Most of the methods for LINQ-to-Objects selection methods also take some kind of filter, we can use this with Any() to produce a way to iterate only part way, if a match exists, of the Collection.

_collection.Any(x=> x.SomeField == SomeValue);

Getting the first item out of a list using a predecate

So just like the previous example you might want to get the first value from the list in it’s entirety. Maybe you copied your previous query and just put the following in:

_collection.Select(x=> x.SomeField).Where(x=> x == SomeValue).FirstOrDefault();

As with the previous example, this will cause at least 2 full iterations of our collection (or intermediate collections). To our rescue though is the fact that we can add predicates to FirstOrDefault() just as we could with Any(). So if we re-write it like so:

_collection.FirstOrDefault(x=> x.SomeField == SomeValue);

Then we get a performance gain as well as reducing the amount of code we have to read and write.

Conclusion

I sincerely apologise if this post might be obvious to you, and if it wasn’t and it came across as patronising then I am sorry for that too. However hopefully it has highlighted that poking around a little with the method signatures for LINQ-to-Objects will give you some great performance gains as well as increase the readability of your code.

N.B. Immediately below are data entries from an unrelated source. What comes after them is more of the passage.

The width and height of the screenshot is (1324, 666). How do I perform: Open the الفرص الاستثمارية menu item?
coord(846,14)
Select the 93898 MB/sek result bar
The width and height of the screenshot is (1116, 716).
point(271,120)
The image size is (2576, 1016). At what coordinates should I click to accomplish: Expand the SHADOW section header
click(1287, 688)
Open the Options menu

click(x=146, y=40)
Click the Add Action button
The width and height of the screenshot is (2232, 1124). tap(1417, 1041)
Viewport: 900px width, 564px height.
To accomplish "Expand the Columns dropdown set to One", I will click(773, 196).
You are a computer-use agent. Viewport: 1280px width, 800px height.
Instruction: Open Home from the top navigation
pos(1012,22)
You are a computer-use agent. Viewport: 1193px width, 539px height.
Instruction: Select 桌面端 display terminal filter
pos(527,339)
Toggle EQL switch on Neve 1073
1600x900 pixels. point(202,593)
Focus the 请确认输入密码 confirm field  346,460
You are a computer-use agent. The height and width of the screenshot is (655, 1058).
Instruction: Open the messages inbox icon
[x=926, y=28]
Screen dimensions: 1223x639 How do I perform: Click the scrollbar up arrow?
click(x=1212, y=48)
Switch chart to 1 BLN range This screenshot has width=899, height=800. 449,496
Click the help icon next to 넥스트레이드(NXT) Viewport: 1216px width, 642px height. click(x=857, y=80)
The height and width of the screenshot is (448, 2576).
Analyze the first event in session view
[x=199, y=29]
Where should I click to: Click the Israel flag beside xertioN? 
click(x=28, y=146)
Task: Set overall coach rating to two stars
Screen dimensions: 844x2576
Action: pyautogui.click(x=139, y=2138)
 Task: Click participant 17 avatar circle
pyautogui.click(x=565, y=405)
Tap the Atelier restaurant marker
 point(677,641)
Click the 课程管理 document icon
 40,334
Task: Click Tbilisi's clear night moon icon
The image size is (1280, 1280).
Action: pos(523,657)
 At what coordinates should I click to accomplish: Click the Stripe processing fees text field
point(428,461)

As a final note you might want to stay away from doing ToList() or ToArray() unless you absolutely need to convert your collection as those types. Almost all of the LINQ selectors use Yield, which delays execution of the query until you start iterating through the Collection. If you do call ToList() or ToArray() then it will iterate through the entire collection and copy it to an in-memory object, which negates any benefit from using LINQ.